Already, contemporary architecture fans in New York have been making subway pilgrimages to see the American Folk Art Museum, which occupies a parcel of land just 40 by 100 feet. Right now it's about a half-block from the Museum of Modern Art, but when MoMA finishes its renovation and expansion, the two buildings will stand side by side. At 600,000 square feet, the expanded MoMA will be 20 times bigger than its neighbor.
With a façade covered in panels of a white-bronze alloy that's full of irregularities and will turn dark greenish over time, Williams and Tsien's building perfectly matches the handcrafted, idiosyncratic pieces in the museum's collection. The folded planes of its interior space and its double stairways on the upper levels combine to provide more architectural surprises per square foot than in any other new building I've seen in years. Walking through it is like exploring the inside of a piece of origami.
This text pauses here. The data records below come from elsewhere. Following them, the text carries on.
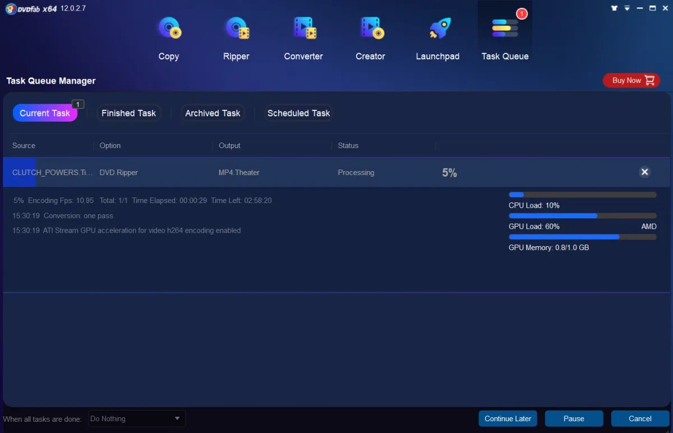Screen dimensions: 673x433
Task: Click the theme skin icon in title bar
Action: point(614,8)
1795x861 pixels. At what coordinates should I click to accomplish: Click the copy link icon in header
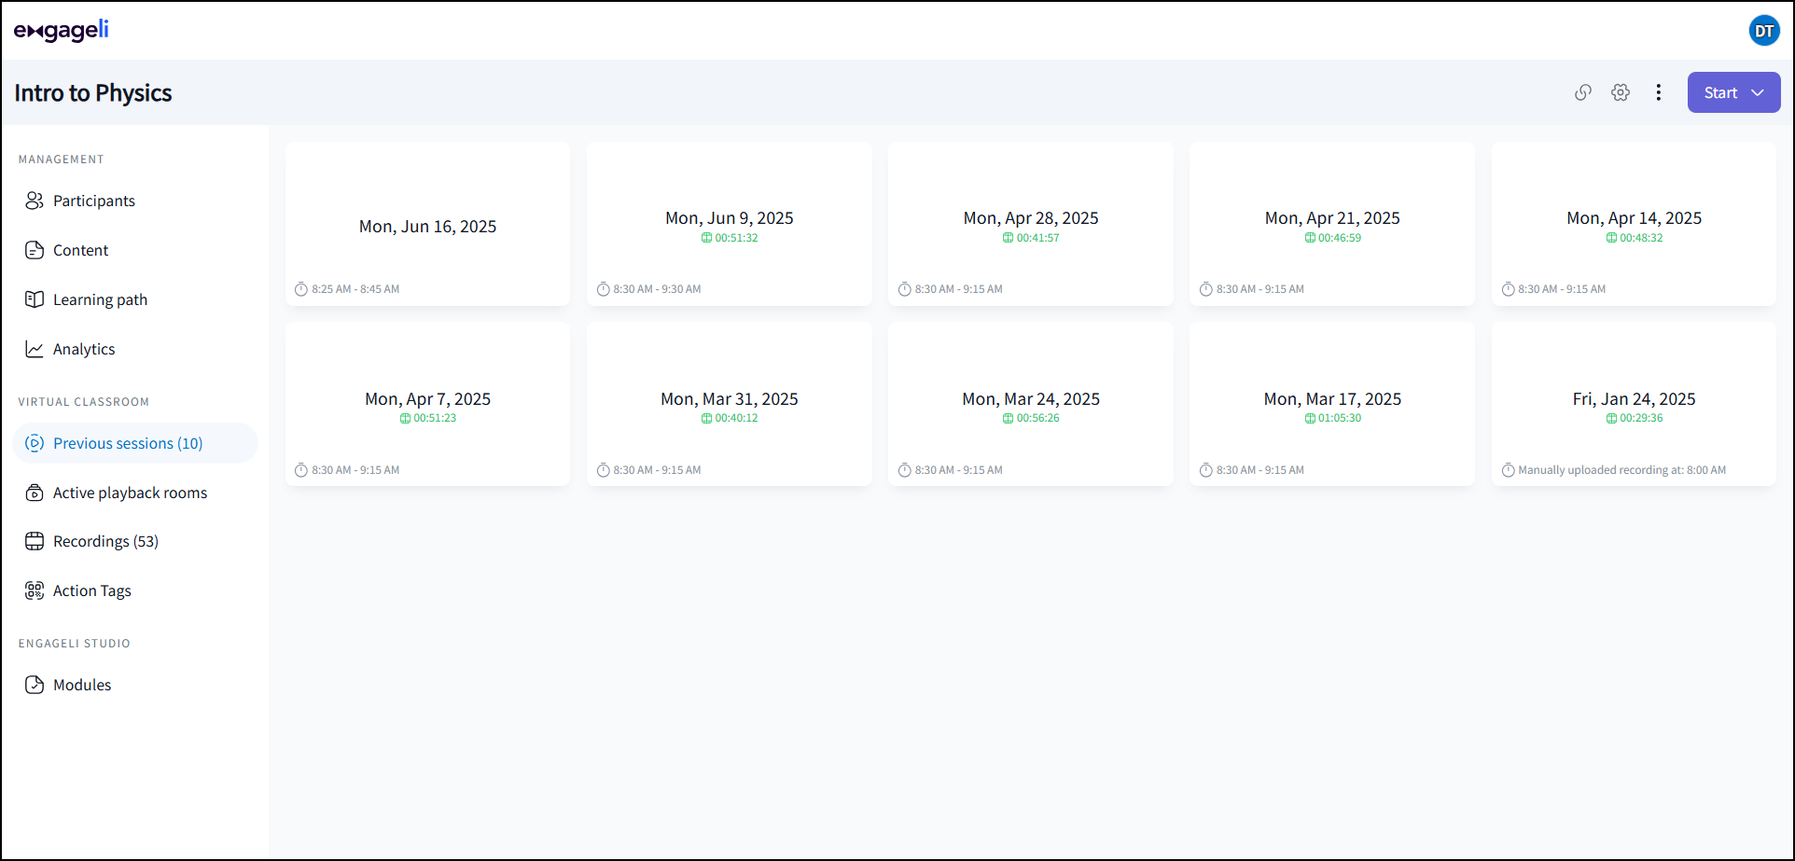[x=1583, y=92]
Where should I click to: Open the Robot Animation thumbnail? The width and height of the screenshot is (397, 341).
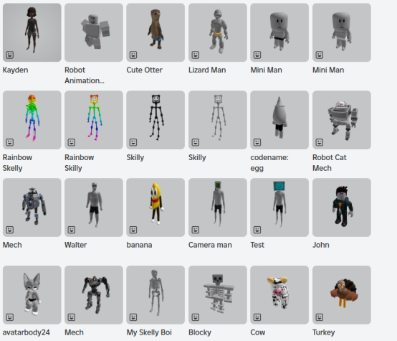94,32
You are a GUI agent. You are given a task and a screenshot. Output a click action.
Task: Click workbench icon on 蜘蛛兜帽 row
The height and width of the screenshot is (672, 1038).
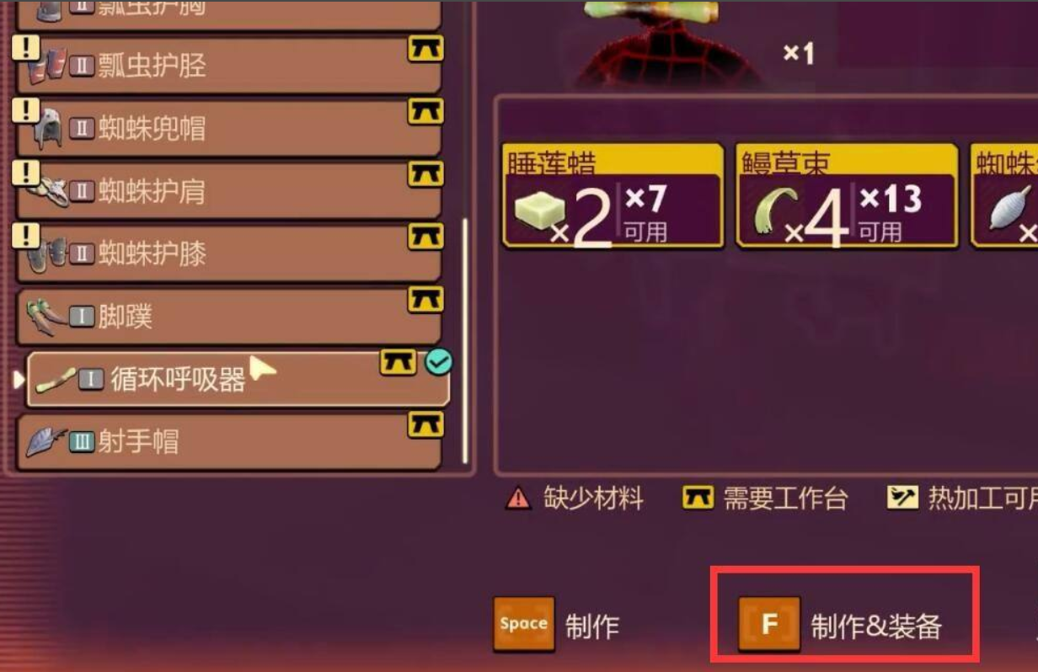click(x=425, y=112)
Polshek's Scandinavia House and Raimund Abraham's Austrian Cultural Forum are not, strictly speaking, museums, but both feature spacious permanent gallery space and other amenities we've come to expect in art centers. Scandinavia House's ground floor plan is torn right out of the museum architect's handbook, with a bookshop behind glass walls and a bustling cafe where you can eat a plate of cold herring while sitting on an Arne Jacobsen chair. On the day I visited, there was a smart show of new Swedish design installed on the third floor.
The superb Neue Galerie is the product of a fruitful collaboration of the late art dealer Serge Sabarsky, the cosmetics heir and onetime New York City mayoral candidate Ronald Lauder, and the architect Annabelle Selldorf. The entrance is marked by discreet signs rendered in an attractively spare typeface. As in a hotel by Ian Schrager, the staff is young and intimidatingly good-looking, and there are fresh flowers everywhere: bunches of tulips at the front desk, a towering arrangement of spring blossoms above the marble fireplace in the cafe. On the second and third floors are high-ceilinged galleries that leave intact the rich ornament of the mansion—originally designed by the firm of Carrere and Hastings, who also did the main branch of the New York Public Library—while at the same time delicately adding lighting and climate control systems, plus more of that sleek graphic design. There is probably no building in America where the early years of the 20th and 21st centuries get along so well.
While the cafes at the Folk Art Museum and Scandinavia House are pleasant diversions, Neue Galerie's Cafe Sabarsky is becoming a draw on its own. William Grimes gave it two stars in the Times a couple of weeks ago (and called its coffee the best in the city). And with its period black lacquered chairs by Adolf Loos and light fixtures by Josef Hoffman, the cafe is absolutely of a piece with the rest of the museum.
It must be said that the pleasures of boutique museum—even if you don't hang around for a $40 meal of strudel, Gewürztraminer, and Linzer torte—don't always come cheap. Paying $10 at the Neue Galerie or $9 at the Folk Art Museum seems unfair: the equivalent of paying full price to see a short film, or $40 for a one-act play. (Scandinavia House charges just $3 for admission to its galleries, and the ACF is free.) On a recent visit to the Neue Galerie, I arrived to find that the top-floor galleries were closed to set up a new show, leaving just a second-floor selection of objects from the permanent collection (paintings by Klimt and Schiele and housewares by Otto Wagner, Hoffman, Loos, and others) on view. The museum had lowered its admission price to compensate—but only to $7. Clearly, the directors of the Neue Galerie have not overlooked the fact that it's located right in the middle of the wealthiest neighborhood in America. And somebody's got to pay for all those flowers.